● INSTRUCTIONS TO FOLLOW
Copy out each line of the data that contains "alarm".

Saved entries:
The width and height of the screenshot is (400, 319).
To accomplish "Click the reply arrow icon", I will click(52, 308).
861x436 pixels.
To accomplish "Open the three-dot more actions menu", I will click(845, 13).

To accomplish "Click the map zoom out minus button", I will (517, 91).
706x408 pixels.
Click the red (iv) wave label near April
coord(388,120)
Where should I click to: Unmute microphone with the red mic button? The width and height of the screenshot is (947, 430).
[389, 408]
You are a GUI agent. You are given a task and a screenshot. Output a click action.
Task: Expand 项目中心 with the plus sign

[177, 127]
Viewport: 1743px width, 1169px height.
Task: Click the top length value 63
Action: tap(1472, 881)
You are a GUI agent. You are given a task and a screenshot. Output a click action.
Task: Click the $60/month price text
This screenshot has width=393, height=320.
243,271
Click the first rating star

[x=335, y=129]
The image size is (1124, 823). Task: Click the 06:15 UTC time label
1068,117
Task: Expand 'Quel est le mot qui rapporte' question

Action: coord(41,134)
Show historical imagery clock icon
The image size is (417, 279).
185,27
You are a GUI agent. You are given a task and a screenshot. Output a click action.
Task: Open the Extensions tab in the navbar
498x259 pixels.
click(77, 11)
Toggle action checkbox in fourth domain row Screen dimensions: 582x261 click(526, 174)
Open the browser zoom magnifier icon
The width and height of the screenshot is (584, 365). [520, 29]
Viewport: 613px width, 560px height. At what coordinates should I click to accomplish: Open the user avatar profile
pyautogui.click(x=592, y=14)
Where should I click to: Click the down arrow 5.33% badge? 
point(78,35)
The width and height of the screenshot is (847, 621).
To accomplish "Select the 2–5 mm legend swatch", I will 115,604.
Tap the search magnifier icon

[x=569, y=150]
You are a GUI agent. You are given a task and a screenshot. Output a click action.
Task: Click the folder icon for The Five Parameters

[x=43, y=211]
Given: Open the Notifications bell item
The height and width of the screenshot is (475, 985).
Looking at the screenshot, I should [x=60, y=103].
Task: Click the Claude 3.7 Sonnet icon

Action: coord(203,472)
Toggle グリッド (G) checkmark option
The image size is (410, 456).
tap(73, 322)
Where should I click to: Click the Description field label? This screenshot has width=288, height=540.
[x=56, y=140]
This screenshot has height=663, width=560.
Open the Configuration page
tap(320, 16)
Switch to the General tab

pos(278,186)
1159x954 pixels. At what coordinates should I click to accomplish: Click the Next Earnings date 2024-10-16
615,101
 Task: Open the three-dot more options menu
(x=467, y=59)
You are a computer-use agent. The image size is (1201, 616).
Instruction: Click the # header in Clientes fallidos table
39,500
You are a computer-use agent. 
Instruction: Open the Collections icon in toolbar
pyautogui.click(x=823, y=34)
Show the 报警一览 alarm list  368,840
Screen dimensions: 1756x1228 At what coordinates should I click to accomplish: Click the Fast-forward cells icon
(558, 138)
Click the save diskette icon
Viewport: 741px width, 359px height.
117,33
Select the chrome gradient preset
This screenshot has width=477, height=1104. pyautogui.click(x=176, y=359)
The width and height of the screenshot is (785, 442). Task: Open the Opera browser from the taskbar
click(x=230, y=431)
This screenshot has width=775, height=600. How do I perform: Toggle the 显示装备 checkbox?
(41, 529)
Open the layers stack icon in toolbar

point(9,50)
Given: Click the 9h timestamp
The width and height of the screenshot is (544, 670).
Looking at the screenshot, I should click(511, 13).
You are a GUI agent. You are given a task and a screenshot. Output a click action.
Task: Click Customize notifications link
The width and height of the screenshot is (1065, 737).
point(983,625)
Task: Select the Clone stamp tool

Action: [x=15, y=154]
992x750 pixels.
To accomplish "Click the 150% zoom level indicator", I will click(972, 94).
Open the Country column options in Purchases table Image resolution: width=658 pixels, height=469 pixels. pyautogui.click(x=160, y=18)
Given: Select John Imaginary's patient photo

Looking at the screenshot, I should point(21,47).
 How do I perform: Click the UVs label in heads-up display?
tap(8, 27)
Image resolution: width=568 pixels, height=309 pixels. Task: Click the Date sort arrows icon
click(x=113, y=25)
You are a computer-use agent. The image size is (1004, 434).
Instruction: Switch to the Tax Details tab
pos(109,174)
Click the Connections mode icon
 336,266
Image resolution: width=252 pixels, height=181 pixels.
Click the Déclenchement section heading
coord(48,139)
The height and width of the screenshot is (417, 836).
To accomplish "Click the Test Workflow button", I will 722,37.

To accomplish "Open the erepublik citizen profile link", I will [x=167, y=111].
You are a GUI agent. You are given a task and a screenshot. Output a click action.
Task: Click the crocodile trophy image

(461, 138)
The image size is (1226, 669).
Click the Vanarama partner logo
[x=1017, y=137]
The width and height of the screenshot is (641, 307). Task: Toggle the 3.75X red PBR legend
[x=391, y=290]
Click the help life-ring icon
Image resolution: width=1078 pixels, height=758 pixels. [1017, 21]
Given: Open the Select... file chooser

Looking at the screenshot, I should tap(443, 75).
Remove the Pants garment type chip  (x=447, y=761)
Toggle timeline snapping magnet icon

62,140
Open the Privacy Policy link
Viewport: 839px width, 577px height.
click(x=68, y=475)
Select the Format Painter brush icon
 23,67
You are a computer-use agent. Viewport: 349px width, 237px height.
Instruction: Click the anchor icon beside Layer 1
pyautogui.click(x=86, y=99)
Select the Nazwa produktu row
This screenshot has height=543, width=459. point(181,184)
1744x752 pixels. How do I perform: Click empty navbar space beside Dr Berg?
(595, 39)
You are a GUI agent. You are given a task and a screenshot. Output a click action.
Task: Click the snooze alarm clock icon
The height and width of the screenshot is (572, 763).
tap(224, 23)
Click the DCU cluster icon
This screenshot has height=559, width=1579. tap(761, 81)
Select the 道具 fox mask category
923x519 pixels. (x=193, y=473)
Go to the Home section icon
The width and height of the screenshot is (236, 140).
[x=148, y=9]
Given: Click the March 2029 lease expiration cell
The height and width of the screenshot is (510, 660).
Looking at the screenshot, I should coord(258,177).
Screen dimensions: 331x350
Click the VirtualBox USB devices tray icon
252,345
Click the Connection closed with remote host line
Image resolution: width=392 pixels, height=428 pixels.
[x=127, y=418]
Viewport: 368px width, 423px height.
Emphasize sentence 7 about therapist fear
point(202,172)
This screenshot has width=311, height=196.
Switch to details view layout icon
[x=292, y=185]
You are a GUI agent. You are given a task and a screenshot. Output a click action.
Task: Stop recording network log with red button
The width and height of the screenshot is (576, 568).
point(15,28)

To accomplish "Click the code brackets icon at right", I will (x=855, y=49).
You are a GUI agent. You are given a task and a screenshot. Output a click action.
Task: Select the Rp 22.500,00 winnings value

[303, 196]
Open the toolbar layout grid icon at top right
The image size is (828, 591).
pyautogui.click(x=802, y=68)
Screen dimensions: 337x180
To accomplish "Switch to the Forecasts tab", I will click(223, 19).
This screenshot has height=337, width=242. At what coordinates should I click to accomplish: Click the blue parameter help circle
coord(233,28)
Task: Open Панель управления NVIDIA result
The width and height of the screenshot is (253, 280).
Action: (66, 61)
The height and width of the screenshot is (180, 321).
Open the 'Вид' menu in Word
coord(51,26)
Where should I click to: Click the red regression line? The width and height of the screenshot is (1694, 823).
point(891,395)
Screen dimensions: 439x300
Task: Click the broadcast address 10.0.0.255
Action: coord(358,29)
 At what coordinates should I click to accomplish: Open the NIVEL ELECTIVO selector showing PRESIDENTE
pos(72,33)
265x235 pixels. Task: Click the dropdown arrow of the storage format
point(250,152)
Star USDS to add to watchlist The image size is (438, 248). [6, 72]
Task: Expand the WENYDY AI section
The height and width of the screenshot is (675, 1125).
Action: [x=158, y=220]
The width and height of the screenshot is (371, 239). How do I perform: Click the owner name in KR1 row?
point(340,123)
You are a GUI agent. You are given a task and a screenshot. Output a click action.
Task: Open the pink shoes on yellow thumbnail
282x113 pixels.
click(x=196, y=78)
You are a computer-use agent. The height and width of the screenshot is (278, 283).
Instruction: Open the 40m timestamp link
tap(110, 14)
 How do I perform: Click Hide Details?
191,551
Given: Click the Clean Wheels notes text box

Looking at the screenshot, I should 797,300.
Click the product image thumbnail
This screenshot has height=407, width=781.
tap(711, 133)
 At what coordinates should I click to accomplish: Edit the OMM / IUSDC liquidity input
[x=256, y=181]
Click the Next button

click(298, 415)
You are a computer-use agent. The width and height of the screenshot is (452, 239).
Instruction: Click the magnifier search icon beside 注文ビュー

● RESPONSE TO THE TASK
Show the 报警一览 alarm list  368,840
Task: Click the snooze alarm clock icon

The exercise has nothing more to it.